In some cases doctors will agonise before deciding that the involvement of the police is likely to harm rather than assist their patient. The last thing that will help satisfactorily to resolve the sort of dilemmas that arise is the requirement to summon PC Plod to the waiting room or, even worse, the fear that he will turn up without an appointment, with an arrest warrant to elbow his way past the receptionist.
And from the teenager’s point of view, knowledge of a doctor’s legal duty to report would make her less likely to reveal what is going on. The same principle applies to other professions with a duty of care. What child would not dread the prospect of revealing to another teacher that dear old Mr Chips, far from being a respectable pillar of the school community, is in fact a dirty old man? If they know that the police will inevitably be informed, that dread could become so great that it is easier to say nothing at all.
As well as deterring genuine complaints, a legal obligation to inform the authorities about suspected abuse would also encourage spurious ones. Teachers in particular are already peculiarly vulnerable to malicious complaints but at least they have the reassurance of knowing that if a school decides that a complaint is utterly ridiculous it need not be reported to the police. Mr Starmer’s law would, in effect, make it compulsory to report any complaint, however absurd it might be, because a headteacher or governor who failed to do so would run the risk of prosecution. The law might require “reasonable belief” rather than mere suspicion, but what headteacher would have the courage not to report every rumour and snippet of gossip, which the police will then have to investigate?

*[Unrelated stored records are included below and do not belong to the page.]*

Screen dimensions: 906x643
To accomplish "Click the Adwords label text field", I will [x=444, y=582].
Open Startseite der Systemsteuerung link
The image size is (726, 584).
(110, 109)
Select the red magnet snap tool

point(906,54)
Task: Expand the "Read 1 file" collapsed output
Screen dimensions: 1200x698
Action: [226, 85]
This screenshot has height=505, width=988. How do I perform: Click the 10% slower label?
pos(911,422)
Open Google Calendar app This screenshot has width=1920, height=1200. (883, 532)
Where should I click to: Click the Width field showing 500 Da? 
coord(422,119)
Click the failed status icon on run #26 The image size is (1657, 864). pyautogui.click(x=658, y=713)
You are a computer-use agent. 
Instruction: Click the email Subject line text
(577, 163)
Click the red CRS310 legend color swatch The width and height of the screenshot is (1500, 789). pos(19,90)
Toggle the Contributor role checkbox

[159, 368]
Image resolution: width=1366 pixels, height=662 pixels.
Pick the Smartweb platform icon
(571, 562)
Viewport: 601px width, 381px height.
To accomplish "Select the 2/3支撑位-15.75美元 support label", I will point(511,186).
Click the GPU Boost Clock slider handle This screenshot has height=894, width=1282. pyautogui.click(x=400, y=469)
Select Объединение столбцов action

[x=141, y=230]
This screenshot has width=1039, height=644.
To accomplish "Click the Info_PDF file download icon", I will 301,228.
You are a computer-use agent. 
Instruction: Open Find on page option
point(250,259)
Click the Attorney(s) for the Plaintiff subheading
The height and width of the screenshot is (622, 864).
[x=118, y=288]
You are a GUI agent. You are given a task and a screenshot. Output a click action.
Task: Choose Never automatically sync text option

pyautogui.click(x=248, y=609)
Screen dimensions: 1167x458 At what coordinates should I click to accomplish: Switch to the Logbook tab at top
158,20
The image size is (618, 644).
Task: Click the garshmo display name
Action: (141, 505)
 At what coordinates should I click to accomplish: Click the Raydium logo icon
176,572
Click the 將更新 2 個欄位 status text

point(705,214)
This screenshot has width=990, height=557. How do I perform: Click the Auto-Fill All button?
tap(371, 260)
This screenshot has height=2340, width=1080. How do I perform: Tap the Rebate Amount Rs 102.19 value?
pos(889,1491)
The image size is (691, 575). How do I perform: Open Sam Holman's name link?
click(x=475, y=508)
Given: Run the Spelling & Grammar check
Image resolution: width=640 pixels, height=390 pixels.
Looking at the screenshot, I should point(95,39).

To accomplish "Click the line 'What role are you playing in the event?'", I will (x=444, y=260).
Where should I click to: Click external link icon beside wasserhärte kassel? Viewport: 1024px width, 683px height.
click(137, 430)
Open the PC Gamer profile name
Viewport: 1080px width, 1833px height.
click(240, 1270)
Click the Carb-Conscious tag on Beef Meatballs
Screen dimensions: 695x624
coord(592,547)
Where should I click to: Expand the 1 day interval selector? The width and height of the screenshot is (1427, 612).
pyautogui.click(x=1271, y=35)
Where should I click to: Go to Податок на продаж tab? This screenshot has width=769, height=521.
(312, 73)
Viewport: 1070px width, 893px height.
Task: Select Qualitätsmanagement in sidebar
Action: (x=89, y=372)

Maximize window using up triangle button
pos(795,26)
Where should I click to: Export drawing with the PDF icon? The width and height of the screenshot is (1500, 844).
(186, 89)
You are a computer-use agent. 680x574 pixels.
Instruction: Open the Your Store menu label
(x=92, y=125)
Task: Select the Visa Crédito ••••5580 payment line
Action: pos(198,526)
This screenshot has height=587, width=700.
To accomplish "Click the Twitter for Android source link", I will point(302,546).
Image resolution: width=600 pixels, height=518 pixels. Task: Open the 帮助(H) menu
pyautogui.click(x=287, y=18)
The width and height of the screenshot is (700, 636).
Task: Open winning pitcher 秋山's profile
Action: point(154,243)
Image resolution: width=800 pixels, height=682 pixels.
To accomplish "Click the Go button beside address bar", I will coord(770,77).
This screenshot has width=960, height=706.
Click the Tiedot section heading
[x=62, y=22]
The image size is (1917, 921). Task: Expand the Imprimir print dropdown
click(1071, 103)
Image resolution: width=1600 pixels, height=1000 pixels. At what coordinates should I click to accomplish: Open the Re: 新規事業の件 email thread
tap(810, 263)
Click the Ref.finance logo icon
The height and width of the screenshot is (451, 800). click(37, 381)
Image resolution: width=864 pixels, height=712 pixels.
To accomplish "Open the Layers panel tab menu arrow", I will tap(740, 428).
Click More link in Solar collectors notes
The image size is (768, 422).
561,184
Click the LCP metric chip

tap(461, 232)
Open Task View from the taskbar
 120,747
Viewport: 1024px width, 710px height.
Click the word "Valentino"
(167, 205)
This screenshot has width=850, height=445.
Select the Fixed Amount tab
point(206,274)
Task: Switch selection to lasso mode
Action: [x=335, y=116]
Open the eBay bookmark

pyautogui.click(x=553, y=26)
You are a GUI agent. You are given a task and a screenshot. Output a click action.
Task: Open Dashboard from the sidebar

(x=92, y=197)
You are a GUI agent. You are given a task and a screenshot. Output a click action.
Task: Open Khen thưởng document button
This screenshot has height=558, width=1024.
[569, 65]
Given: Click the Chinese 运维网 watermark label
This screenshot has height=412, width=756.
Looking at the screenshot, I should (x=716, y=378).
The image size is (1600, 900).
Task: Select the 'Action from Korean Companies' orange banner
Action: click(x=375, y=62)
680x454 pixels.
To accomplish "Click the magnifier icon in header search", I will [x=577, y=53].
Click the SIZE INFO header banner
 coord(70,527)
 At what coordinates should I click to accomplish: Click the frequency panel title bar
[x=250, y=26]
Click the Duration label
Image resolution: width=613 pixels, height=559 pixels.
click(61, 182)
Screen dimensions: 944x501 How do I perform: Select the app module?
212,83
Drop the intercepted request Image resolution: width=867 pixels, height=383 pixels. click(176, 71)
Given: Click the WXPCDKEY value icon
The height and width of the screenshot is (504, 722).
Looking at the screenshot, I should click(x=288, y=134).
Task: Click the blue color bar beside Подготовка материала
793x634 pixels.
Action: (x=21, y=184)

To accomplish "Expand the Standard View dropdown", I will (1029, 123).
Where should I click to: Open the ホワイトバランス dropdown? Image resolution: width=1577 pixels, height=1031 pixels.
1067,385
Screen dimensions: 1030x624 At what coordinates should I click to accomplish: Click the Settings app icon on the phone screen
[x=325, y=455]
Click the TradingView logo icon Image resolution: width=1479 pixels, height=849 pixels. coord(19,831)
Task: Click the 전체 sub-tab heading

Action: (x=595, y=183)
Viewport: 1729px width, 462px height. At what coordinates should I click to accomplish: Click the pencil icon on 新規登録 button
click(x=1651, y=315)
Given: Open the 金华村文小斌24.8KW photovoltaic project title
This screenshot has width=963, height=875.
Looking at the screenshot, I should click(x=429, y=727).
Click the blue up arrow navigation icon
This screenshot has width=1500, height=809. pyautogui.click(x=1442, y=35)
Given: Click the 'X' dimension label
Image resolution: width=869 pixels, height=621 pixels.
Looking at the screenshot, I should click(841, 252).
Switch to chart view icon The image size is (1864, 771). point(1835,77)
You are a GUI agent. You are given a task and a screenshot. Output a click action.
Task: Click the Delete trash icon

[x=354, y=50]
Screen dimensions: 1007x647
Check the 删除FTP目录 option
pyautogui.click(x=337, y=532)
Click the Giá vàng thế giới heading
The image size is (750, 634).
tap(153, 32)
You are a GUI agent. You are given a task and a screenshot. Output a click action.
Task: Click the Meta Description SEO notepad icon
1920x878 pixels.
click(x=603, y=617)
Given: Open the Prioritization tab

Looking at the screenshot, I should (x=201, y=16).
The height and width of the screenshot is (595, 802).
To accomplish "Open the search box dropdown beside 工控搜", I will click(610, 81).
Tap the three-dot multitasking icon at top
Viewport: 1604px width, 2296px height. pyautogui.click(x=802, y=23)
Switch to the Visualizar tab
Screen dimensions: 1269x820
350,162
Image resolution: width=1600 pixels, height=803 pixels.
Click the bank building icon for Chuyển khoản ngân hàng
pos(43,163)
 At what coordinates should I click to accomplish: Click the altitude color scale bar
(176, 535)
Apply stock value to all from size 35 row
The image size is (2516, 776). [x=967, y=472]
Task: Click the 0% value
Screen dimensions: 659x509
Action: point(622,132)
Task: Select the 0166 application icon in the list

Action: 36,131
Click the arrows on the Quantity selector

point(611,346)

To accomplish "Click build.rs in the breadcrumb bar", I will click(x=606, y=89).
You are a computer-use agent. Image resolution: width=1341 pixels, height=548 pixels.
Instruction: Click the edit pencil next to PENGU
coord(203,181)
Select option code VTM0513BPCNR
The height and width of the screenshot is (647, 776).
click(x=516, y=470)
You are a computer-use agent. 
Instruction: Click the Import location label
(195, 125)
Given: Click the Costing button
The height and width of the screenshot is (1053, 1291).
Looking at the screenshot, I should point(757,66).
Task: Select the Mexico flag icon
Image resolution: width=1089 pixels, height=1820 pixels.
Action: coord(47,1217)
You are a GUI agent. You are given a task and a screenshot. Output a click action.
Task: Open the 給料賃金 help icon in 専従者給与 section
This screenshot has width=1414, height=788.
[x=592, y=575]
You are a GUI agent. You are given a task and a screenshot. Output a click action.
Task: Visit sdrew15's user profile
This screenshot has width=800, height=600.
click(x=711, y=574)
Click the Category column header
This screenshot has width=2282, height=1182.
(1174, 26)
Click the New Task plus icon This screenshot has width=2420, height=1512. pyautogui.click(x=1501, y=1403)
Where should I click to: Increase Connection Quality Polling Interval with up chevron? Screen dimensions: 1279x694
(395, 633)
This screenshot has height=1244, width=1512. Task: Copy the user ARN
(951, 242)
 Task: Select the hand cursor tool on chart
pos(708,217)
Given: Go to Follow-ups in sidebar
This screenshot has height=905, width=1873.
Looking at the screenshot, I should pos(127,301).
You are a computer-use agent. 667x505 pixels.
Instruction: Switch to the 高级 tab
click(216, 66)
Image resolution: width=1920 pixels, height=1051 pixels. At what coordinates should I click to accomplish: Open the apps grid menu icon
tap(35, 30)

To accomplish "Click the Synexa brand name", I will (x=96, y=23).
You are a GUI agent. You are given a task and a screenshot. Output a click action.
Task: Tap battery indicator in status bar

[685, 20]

Even if sensitively done, such investigations waste valuable police resources and cause acute embarrassment, alarm and humiliation to the innocent. It is not exaggerating to say that they can destroy lives and tear families apart. Even if the publicity consequent upon such investigations does not lead to the lynching of an innocent man on the basis of a groundless rumour — as occurred in Bristol in July when Bijan Ebrahami was beaten and burned by vigilantes because they thought he was a paedophile — these are not trivial concerns. Were there solid evidence that children would benefit from the implementation of Mr Starmer’s proposals then they would deserve support. In its absence we should be deeply sceptical of introducing a law that would deter frightened children from seeking help, criminalise dedicated professionals and lead to the police investigating and shattering the lives of innocent people.